TASK REQUIREMENTS ▸ Write out the stretch of lines below that begins at the line with "The image size is (649, 406)." and ends at the line with "Task: Click the Black Beanie product name", including both, exactly as given and nothing more.
*** THE DATA ***
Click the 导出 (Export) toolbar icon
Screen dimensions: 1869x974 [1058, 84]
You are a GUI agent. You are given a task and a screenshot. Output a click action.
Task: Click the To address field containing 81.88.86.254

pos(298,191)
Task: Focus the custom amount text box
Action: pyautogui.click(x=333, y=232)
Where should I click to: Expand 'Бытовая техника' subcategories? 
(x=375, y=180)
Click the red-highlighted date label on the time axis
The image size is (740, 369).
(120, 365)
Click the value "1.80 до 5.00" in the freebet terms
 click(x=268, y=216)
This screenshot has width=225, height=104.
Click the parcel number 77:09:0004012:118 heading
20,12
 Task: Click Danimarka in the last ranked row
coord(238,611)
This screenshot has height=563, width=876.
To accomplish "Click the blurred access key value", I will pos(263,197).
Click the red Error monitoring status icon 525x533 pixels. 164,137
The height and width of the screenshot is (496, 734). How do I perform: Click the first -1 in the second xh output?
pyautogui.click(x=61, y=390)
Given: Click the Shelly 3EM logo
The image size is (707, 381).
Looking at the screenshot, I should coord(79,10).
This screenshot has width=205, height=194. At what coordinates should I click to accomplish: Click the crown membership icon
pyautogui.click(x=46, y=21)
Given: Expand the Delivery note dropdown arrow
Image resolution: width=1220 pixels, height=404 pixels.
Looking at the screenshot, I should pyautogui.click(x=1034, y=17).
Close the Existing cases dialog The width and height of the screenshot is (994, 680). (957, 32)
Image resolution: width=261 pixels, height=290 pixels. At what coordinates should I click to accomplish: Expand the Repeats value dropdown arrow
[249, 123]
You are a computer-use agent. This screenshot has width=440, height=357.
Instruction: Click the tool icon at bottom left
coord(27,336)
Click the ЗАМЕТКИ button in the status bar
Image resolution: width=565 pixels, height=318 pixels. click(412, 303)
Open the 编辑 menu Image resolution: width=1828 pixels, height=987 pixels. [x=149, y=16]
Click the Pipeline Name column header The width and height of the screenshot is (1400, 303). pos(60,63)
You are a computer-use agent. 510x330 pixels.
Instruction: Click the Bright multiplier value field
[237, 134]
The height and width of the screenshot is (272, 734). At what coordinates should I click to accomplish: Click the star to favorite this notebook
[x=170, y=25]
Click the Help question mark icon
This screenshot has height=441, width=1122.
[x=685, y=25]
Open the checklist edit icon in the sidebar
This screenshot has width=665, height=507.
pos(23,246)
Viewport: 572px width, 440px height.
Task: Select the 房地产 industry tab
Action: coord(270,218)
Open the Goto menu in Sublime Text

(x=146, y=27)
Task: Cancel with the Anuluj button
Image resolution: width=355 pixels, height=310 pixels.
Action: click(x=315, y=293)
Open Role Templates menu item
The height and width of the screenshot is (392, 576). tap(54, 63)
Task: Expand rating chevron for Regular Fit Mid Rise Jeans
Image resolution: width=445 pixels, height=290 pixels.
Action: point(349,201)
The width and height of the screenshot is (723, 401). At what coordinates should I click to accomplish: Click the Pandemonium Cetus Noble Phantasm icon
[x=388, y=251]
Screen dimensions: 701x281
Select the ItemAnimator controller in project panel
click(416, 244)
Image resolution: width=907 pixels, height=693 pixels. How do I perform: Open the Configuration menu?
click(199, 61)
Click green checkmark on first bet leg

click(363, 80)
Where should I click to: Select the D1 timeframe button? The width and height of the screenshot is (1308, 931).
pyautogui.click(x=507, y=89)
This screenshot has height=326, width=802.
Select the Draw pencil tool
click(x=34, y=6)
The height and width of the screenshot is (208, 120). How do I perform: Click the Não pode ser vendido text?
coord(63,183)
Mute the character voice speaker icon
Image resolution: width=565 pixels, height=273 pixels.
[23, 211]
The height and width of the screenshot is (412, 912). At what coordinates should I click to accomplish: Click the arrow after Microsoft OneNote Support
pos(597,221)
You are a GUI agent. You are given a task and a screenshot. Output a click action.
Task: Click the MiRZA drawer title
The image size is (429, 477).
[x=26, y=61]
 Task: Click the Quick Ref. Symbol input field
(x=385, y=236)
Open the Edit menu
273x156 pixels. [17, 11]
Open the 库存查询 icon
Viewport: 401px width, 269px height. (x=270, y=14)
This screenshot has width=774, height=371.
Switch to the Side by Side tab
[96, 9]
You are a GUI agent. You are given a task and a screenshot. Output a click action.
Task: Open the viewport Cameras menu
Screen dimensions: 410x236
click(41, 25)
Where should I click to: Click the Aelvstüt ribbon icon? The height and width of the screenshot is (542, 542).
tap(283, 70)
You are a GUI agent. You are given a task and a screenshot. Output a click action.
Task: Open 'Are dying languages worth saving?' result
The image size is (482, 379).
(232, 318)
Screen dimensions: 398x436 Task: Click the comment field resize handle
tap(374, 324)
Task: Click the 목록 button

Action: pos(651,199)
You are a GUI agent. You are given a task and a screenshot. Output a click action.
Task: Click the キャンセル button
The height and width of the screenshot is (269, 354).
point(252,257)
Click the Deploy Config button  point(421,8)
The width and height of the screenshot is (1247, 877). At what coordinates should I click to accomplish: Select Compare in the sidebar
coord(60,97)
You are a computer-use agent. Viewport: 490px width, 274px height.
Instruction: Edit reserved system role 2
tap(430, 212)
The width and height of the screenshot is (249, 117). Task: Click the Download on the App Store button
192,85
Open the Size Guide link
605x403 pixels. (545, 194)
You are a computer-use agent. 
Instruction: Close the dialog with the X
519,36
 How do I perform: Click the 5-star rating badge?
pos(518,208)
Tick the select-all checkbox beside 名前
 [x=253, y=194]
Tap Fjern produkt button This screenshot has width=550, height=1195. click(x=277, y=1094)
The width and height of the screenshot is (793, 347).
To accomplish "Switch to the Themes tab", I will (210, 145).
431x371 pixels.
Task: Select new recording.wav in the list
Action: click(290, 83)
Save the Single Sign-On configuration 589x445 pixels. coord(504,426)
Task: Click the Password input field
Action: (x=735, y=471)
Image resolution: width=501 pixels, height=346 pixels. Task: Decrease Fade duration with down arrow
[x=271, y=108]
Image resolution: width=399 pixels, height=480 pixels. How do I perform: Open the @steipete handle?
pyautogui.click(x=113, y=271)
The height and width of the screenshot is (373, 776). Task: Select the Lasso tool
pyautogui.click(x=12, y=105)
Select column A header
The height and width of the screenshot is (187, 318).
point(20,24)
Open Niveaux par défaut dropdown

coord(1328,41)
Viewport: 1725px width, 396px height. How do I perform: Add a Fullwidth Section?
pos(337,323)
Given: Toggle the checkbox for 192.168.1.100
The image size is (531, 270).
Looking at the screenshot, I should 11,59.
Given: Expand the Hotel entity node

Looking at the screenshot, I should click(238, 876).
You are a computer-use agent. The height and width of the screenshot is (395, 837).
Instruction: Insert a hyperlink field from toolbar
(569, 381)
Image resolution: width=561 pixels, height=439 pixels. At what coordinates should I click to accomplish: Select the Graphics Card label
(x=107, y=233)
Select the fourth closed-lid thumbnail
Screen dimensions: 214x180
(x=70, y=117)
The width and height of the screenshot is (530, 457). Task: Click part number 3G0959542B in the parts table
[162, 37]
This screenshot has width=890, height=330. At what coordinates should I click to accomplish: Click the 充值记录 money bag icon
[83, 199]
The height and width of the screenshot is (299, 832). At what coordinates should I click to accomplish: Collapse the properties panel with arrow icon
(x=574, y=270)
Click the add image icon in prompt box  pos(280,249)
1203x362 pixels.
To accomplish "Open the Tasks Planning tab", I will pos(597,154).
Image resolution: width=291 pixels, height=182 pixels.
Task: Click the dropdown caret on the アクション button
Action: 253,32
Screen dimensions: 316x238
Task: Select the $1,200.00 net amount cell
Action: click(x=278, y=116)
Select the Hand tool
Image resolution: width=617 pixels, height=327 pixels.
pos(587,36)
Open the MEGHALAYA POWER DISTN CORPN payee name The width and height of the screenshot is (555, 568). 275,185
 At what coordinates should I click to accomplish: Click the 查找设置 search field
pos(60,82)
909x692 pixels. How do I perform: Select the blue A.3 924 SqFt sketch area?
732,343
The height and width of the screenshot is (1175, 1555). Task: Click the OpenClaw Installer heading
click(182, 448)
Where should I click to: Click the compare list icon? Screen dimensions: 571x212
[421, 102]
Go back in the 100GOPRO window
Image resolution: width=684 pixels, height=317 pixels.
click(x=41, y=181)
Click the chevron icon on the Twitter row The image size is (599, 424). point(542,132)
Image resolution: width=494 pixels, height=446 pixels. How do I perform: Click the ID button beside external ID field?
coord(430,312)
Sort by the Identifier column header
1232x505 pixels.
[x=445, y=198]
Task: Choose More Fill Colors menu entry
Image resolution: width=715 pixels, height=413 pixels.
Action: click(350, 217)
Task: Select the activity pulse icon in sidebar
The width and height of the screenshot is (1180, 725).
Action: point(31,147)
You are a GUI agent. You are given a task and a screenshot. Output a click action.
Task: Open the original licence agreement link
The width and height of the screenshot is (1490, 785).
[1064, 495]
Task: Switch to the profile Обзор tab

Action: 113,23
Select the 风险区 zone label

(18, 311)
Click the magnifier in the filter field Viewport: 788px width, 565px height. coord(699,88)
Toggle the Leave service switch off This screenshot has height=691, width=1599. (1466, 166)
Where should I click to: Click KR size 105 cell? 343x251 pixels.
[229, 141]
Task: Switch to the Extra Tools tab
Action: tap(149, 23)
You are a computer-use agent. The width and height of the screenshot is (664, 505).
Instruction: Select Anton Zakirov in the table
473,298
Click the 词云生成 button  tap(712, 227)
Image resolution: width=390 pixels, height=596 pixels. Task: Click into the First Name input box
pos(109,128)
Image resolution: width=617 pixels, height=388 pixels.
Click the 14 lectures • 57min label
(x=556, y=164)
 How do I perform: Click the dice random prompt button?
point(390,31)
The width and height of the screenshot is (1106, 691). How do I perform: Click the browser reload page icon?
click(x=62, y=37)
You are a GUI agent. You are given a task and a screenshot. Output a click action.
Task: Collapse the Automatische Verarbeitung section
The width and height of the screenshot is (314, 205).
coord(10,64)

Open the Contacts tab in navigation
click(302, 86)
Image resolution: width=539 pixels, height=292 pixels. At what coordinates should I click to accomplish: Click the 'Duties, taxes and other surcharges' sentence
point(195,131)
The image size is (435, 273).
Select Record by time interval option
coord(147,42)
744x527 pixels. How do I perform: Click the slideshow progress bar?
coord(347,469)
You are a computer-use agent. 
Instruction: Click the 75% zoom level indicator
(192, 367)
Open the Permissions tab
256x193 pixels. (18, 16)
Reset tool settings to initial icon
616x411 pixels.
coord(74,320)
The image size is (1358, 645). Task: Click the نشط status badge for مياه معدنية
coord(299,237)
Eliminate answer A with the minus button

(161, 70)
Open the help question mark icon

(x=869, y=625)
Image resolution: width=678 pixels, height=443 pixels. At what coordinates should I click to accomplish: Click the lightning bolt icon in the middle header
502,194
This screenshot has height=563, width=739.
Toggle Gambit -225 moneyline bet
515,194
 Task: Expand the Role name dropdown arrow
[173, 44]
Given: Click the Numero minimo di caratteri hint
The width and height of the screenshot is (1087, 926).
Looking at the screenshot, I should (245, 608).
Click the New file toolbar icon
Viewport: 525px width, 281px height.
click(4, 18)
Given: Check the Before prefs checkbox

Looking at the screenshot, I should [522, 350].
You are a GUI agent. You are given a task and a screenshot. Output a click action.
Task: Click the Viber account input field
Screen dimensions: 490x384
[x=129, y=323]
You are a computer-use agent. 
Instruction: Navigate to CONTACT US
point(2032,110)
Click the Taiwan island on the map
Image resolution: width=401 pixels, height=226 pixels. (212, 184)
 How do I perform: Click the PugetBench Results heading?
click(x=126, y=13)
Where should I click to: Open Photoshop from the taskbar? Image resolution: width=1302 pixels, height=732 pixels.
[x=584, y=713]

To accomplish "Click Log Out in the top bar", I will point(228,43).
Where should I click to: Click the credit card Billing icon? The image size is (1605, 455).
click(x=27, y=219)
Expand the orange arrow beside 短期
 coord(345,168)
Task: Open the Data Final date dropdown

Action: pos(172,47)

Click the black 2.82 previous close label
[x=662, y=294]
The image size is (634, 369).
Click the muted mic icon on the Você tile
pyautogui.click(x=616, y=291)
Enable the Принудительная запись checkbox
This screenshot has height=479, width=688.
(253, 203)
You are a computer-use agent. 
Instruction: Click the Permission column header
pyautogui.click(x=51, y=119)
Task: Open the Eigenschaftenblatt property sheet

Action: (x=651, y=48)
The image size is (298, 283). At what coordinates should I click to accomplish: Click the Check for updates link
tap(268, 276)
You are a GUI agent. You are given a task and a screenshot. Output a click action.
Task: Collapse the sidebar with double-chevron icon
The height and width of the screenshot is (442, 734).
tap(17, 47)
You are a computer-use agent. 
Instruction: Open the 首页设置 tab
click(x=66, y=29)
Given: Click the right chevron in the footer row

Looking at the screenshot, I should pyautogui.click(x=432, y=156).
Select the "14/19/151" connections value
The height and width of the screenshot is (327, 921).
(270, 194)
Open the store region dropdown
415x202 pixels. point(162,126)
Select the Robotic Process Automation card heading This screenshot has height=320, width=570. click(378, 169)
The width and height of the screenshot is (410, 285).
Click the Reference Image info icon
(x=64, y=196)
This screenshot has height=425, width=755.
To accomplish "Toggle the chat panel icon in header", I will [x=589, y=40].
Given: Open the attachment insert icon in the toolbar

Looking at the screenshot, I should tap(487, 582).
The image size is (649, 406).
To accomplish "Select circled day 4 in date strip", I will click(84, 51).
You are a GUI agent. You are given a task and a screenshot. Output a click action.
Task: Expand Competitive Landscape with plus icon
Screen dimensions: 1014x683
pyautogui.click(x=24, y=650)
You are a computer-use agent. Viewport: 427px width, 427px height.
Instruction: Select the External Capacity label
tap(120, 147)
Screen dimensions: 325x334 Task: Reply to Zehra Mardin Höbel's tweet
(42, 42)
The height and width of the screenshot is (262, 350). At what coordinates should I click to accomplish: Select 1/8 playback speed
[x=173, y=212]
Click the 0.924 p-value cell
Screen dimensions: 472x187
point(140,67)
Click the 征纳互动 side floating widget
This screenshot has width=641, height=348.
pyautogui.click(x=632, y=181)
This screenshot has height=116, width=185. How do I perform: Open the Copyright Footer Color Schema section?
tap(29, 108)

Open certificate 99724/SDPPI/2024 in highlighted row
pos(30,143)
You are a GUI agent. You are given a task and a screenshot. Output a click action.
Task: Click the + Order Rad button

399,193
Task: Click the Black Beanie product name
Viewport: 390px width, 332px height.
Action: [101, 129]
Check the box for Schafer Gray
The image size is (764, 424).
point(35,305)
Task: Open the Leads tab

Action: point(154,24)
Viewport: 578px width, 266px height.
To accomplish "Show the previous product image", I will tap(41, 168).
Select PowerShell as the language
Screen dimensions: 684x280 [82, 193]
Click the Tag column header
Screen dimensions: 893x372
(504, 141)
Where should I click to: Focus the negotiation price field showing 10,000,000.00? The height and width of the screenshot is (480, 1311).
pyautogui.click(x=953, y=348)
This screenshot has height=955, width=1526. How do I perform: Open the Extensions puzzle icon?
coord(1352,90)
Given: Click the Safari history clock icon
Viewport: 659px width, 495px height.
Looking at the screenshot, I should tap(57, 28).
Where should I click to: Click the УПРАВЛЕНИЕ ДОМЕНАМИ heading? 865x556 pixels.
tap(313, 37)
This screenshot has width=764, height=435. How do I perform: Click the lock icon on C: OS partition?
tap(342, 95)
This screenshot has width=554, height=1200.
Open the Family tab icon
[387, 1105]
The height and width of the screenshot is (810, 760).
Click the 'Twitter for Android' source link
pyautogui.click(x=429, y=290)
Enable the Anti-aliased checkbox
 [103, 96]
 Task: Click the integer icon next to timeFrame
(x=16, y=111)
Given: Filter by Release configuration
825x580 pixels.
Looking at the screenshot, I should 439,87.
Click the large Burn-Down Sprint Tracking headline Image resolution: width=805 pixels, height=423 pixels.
***
RESPONSE TO THIS TASK ▸
The image size is (649, 406).
To accomplish "Select circled day 4 in date strip", I will click(84, 51).
You are a GUI agent. You are given a task and a screenshot. Output a click action.
Task: Expand Competitive Landscape with plus icon
Screen dimensions: 1014x683
pyautogui.click(x=24, y=650)
You are a computer-use agent. Viewport: 427px width, 427px height.
Instruction: Select the External Capacity label
tap(120, 147)
Screen dimensions: 325x334 Task: Reply to Zehra Mardin Höbel's tweet
(42, 42)
The height and width of the screenshot is (262, 350). At what coordinates should I click to accomplish: Select 1/8 playback speed
[x=173, y=212]
Click the 0.924 p-value cell
Screen dimensions: 472x187
point(140,67)
Click the 征纳互动 side floating widget
This screenshot has width=641, height=348.
pyautogui.click(x=632, y=181)
This screenshot has height=116, width=185. How do I perform: Open the Copyright Footer Color Schema section?
tap(29, 108)

Open certificate 99724/SDPPI/2024 in highlighted row
pos(30,143)
You are a GUI agent. You are given a task and a screenshot. Output a click action.
Task: Click the + Order Rad button

399,193
Task: Click the Black Beanie product name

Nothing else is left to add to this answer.